Gastric Endocrine Cells: Gene Expression, Processing, and Targeting of
Active Products.
Dockray, Graham J., Andrea Varro, and Rod Dimaline.
Physiological Laboratory, University of Liverpool, Liverpool, United
Kingdom.
APStracts 2:0013P, 1996.
ABSTRACT
Endocrine cells of the gastric epithelium secrete biologically active peptides
and small messenger molecules such as histamine, serotonin, and [gamma]-
aminobutyric acid. The secretory products may act locally (paracrine or
autocrine effects) or at distant targets after delivery in the circulation
(hormonal effects). The contents of the gastric lumen control both secretion
by gastric endocrine cells and the expression of genes involved in the
synthesis of their active secretory products; in some cases, gene regulation
may occur over periods as short as that required for digestion of a single
meal. The conversion of inactive peptide precursors to their active forms
takes place during transit along the secretory pathway and is only completed
after sequestration in secretory granules. The processing of the gastrin
precursor provides a useful model for studying prohormone processing.
Generation of the well-known amidated gastrins requires prohormone cleavage
and COOH-terminal amidation; the products stimulate acid secretion and mucosal
growth. However, recent work indicates that biosynthetic intermediates that do
not stimulate acid secretion may nevertheless act at a novel receptor to
stimulate growth, so that control of prohormone processing determines which of
two alternative types of biologically active peptide are released by gastrin
cells. Gastric endocrine cells also have the capacity to accumulate small
messenger molecules in secretory vesicles, via proton exchangers.
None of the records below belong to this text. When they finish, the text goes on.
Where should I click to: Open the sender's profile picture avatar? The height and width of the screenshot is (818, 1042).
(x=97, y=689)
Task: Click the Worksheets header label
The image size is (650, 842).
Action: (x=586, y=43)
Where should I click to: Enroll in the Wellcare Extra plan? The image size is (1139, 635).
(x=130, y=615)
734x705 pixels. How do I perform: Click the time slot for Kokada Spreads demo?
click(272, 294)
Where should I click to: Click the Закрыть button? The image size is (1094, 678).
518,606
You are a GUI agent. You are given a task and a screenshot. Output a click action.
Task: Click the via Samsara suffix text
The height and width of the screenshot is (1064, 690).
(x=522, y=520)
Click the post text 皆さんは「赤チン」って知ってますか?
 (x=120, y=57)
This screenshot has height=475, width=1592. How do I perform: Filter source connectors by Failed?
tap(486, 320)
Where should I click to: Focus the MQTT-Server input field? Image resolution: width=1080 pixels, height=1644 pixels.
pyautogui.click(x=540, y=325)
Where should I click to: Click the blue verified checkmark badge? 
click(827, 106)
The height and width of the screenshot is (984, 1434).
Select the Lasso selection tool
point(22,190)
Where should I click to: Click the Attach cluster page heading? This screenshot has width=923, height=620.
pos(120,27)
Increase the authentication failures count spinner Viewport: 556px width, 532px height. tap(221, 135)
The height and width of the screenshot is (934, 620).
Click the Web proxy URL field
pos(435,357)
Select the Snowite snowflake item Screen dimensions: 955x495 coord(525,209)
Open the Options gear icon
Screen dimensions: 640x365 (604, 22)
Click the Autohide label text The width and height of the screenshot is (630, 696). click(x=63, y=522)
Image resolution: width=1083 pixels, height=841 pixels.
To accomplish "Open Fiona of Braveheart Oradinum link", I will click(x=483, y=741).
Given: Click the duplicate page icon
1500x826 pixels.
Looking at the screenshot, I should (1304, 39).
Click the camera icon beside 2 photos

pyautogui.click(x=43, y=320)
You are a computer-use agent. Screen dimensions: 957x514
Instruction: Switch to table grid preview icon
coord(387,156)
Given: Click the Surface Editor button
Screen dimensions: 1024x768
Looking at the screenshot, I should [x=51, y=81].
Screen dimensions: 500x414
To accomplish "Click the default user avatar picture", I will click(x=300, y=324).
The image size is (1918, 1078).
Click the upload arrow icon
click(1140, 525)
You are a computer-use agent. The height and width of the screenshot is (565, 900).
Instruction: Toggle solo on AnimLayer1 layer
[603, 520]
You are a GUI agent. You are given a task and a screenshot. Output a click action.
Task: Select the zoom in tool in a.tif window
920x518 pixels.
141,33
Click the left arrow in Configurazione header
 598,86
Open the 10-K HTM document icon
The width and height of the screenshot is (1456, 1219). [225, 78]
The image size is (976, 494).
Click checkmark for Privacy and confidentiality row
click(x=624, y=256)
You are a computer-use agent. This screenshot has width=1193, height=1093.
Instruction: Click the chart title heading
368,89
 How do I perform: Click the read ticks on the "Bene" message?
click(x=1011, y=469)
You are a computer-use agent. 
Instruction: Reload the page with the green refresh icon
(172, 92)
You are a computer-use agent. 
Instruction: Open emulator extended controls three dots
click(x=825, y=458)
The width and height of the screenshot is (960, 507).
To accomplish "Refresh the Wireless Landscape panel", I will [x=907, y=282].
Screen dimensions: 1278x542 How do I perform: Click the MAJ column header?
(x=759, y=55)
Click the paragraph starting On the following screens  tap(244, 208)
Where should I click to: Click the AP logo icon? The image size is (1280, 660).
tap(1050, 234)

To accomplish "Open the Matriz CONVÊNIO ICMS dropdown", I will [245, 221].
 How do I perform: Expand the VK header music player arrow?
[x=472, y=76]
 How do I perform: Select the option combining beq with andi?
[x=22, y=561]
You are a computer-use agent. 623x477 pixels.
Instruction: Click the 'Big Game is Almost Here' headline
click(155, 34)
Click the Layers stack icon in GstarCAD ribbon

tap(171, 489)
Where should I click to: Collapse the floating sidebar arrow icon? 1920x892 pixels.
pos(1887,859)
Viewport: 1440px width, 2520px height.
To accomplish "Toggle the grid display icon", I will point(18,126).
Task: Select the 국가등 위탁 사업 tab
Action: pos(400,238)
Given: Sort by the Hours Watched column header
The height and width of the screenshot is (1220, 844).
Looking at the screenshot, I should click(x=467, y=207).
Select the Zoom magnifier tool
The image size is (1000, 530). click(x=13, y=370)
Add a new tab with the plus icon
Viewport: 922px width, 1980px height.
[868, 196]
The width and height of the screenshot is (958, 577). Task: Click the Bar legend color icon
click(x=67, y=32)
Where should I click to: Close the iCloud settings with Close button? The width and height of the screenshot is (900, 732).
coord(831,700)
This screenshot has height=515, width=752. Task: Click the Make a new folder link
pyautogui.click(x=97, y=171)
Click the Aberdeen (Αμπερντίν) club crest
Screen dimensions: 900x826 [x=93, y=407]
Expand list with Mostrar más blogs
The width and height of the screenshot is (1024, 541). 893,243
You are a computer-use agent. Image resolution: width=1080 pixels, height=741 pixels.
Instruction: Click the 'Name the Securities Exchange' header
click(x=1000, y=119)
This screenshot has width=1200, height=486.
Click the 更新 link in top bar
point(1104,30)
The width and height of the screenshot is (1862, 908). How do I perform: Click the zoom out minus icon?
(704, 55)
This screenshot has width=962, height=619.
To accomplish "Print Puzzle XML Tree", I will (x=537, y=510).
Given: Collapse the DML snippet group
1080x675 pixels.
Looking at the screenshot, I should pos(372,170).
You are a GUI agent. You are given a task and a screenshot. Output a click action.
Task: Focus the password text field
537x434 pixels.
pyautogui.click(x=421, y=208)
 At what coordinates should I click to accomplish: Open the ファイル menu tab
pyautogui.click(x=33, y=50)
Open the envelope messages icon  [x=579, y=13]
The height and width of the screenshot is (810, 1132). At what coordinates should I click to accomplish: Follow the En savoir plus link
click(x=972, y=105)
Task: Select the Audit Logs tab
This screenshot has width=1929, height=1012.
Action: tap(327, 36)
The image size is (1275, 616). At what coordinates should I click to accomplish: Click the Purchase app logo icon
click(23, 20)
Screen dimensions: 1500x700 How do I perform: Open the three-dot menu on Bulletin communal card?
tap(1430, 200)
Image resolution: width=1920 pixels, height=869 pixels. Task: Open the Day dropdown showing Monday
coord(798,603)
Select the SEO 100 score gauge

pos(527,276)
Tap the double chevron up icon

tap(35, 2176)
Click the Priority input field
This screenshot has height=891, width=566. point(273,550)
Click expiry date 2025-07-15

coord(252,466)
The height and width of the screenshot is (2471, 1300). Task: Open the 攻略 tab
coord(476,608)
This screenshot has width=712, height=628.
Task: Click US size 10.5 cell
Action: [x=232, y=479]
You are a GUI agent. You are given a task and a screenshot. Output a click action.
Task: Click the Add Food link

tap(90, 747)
Recent work
indicates physiological regulation of the expression of genes encoding
cytosolic enzymes such as histidine decarboxylase, which converts histidine to
histamine, and of secretory granule transporters such as vesicular monoamine
transporter type 2, which concentrates amines in secretory vesicles. Together
these findings suggest that modulation of regulatory peptide and amine
biosynthesis in gastric endocrine cells constitutes a primary response of the
stomach to the arrival of a meal
APS Manuscript Number P9-6.
Article publication pending July 1996, Physiological Reviews.
ISSN 1080-4757 Copyright 1996 The American Physiological Society.
Published in APStracts on 4 July 96